Tim went on to talk about the charity going forward. He said, “There has been increasing emphasis on our work with the 16+ age group this last year. Making the transition from school to the next phase of their life is daunting and scary for many YP. Doubly so if they have failed at school and come from low income families. Opportunities can seem very limited. Depression and hopelessness can kick in very easily.

As a small local project, we are committed to making a difference where we can. We don’t claim to have all the answers and we certainly aren’t perfect. As workers we try to lend an empathetic ear, show practical help and support, set realistic goals and demonstrate kindness.”

Chris Ward, spoke about the fundraising which has included bike rides, walks and a donation from his new business Wellbeing Henley app.

Clive Wilkinson, Trustee of Thamesfield Youth Association who make a large donation to Nomad every year said, Nomad is the largest beneficiary of £200,000 worth of grants to local causes. He said: “They get real, tangible results and do make a difference to young people’s lives. Without them I really think the young people of Henley would be in a very precarious situation.”

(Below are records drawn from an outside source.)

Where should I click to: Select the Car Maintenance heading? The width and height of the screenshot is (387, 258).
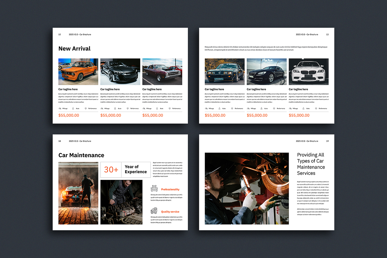coord(81,155)
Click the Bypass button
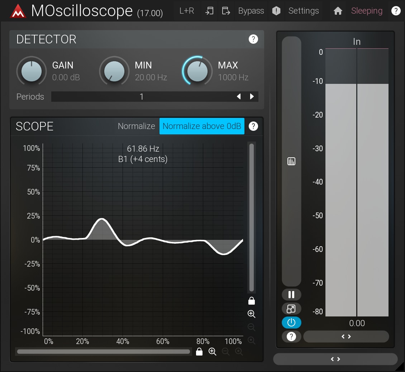The image size is (405, 372). click(251, 11)
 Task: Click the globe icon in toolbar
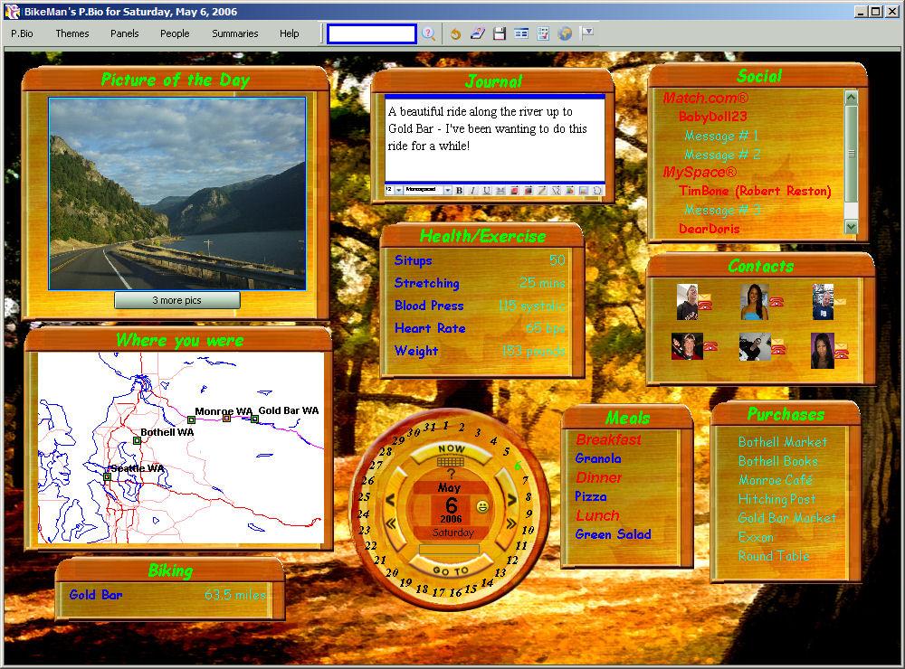[x=566, y=33]
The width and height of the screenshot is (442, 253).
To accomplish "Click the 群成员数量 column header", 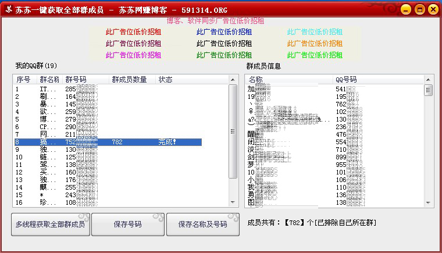I will coord(129,80).
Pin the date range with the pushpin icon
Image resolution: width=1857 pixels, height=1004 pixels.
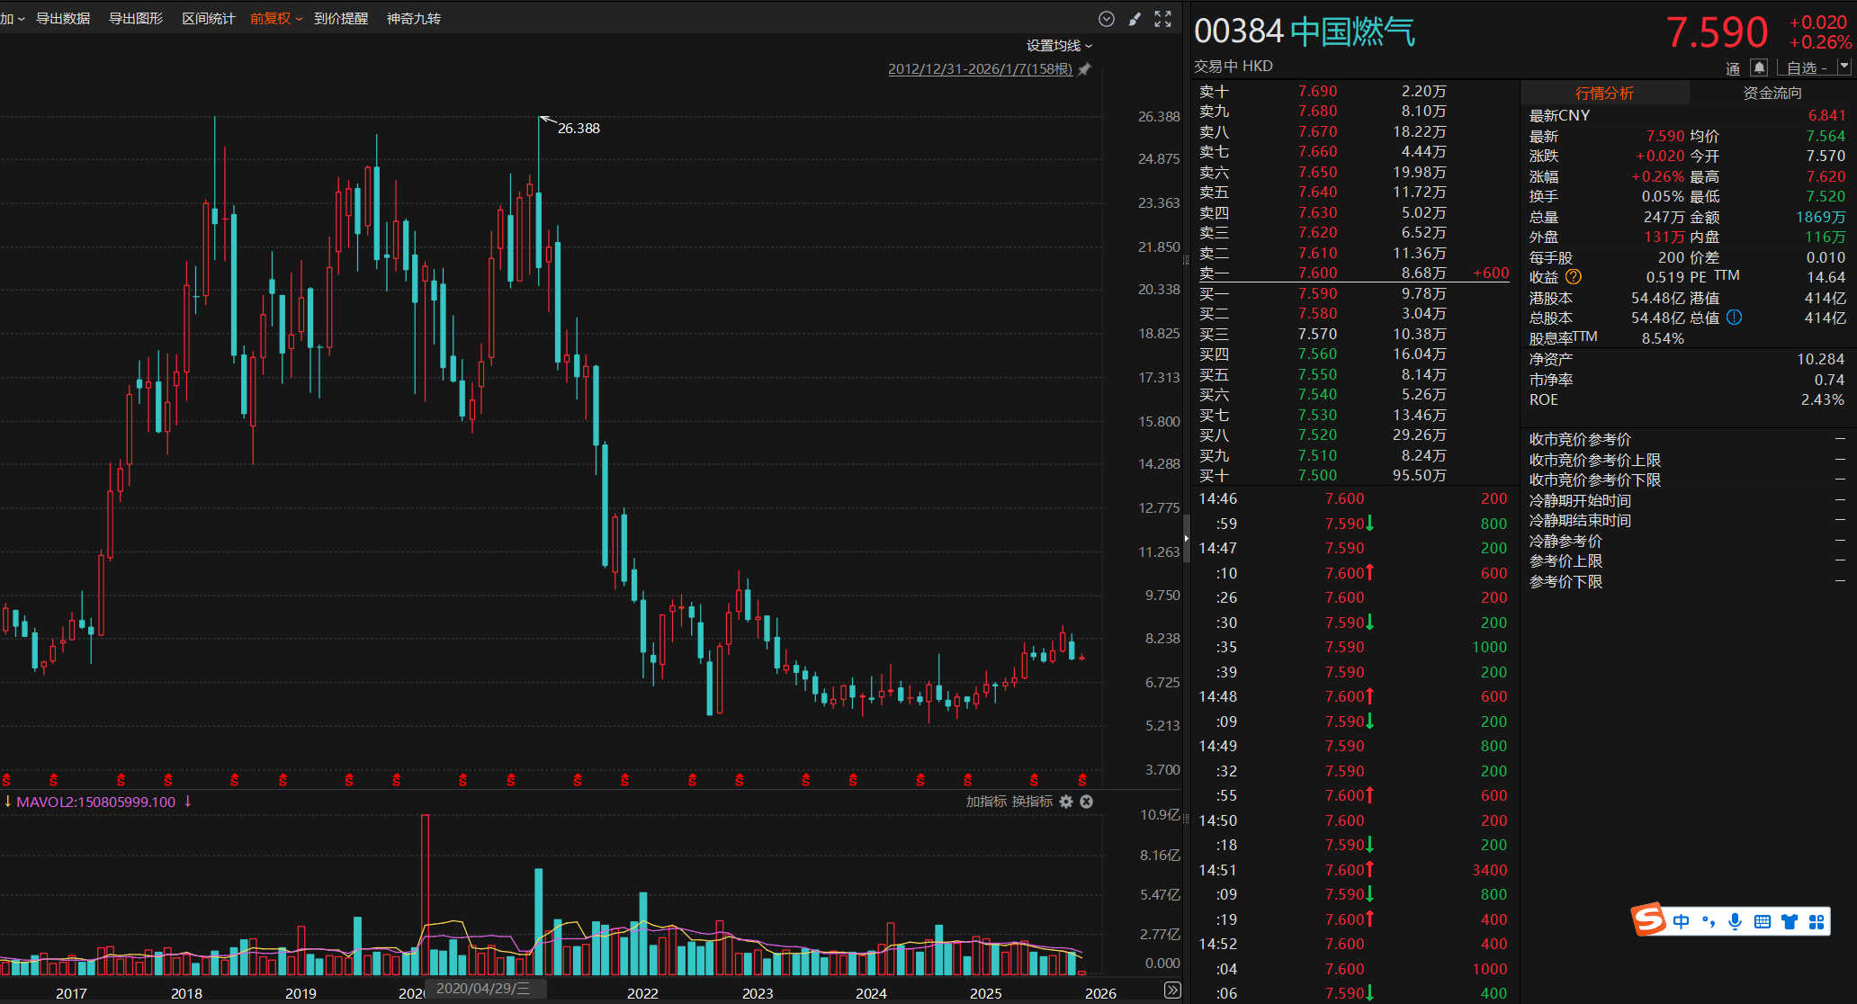(1085, 69)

Cynthia Hall, Deputy Lord-Lieutenant of Oxfordshire, said: “I can’t believe I’ve lived in Henley for 25 years and I’m very new to Nomad.  I’ve added lots of knowledge during the evening. What I’ve heard is that it is the most wonderful place. I’ve been struck by the youth workers patience and way they work with the young people in an unthreatening and non judgemental way. Groups like Nomad are needed and they need the support of people around them.”